*本文*

グリーンITを考える

第1回 人を動かすのは恐怖と利益だ

概要

「グリーンIT」について検討や調査を行なっていますか???
現状では、ハードメーカ等が省電力対策を中心に対策を進めていますが、環境とITの調和を考え様々な対策を考えていく必要があります。 このような状況の中、企業のIT部門としての立場やアウトソーシングセンタとしての立場で、「グリーンIT」に取り組むケースが徐々に増えてきています。
しかし、推進担当に任命された方からは、何から進めたらよいのか、ゴール目標をどのように設定したらよいのかがわからないといったお話を耳にするのも実態です。 このような悩みを解決していくために、サイトの読者の皆さんとともに「グリーンIT」について考える場をご提供いたします。
皆さんが知りたいことや情報提供いただけることなどがありましたら、ご投稿のほどよろしくお願いいたします。

目次
恐怖は環境問題
利益の話

恐怖は環境問題

 この言葉は、ナポレオン・ボナパルトの言葉で、「グリーンIT」の現状を的確に表現していると思います。 まず、恐怖は環境問題です。
 
筆者は、2008年6月6日に開催された、日本ユニシス創立50周年 BITS2008の基調講演で、東京大学名誉教授の月尾嘉男氏講演「環境危機への処方 挑戦する技術と精神」を受講する機会を得ることができました。 その中で、「グリーンIT」の背景として、
 

発展途上国を中心とした人口問題
鉱物資源の枯渇問題
森林の消滅
淡水資源の減少
気象災害

があることが具体的な事例を含めて紹介されました。

*提供資料*

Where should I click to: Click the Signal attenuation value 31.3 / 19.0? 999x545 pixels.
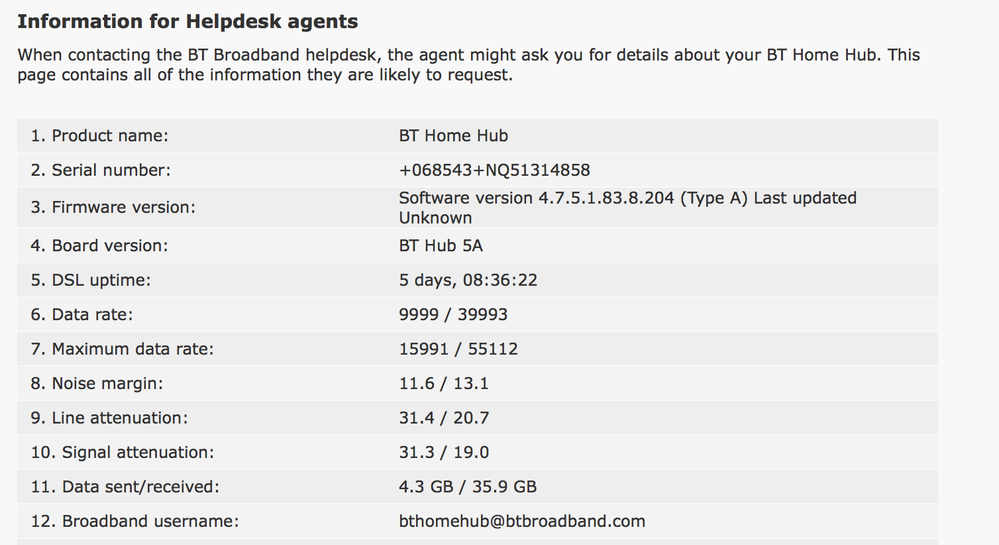pyautogui.click(x=444, y=452)
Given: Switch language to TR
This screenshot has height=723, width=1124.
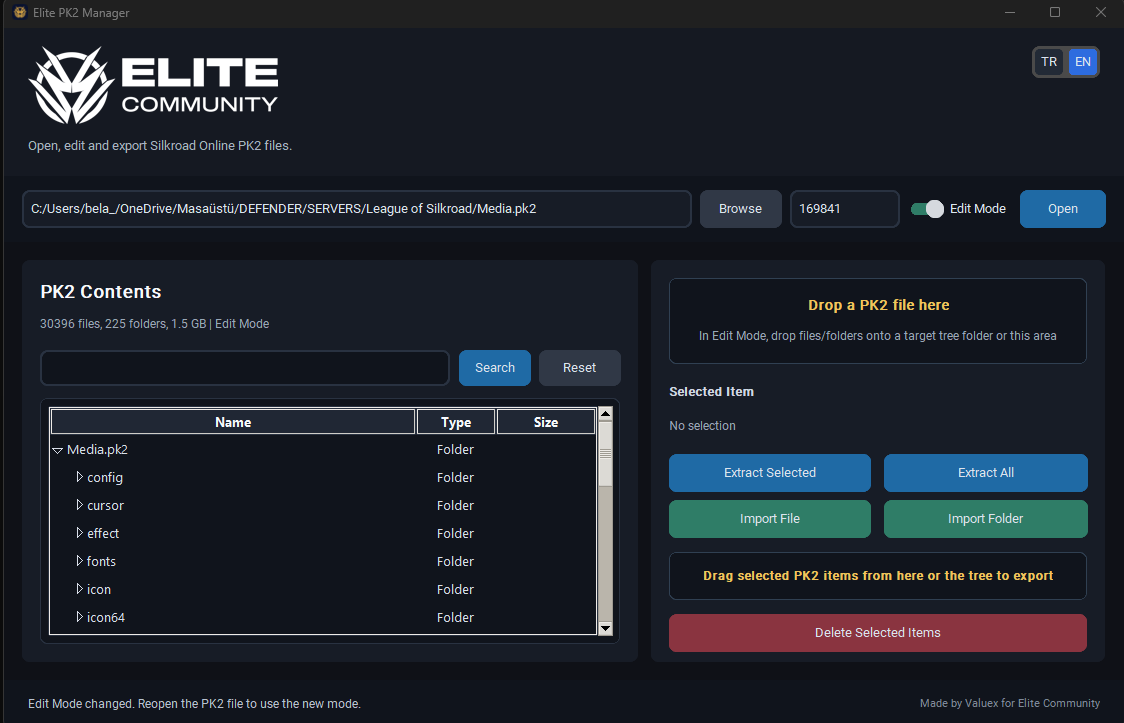Looking at the screenshot, I should [x=1049, y=62].
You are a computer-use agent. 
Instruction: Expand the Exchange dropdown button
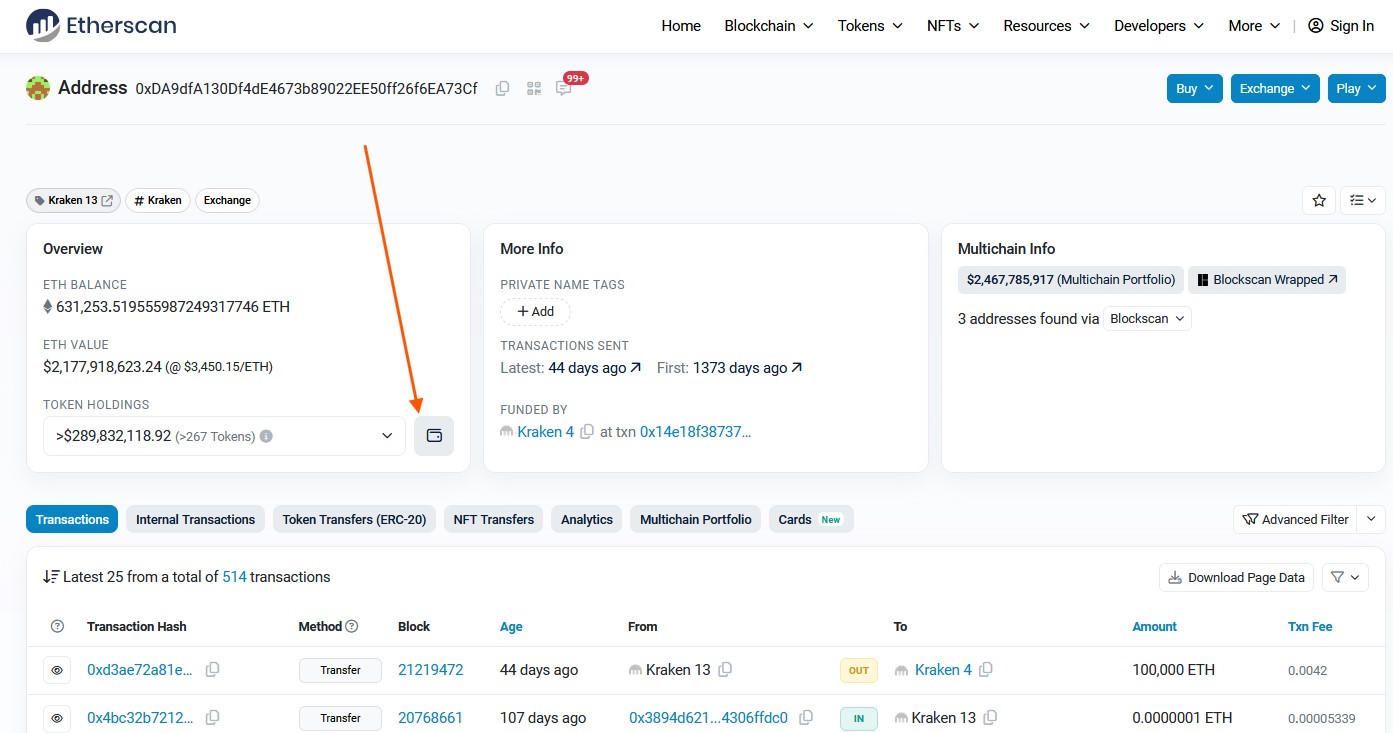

*課題*
本文で、筆者が月尾嘉男氏の講演を受講したのは何のイベントの基調講演か。 上のエントリは本文とは関係がない。

*解答*
日本ユニシス創立50周年 BITS2008の基調講演。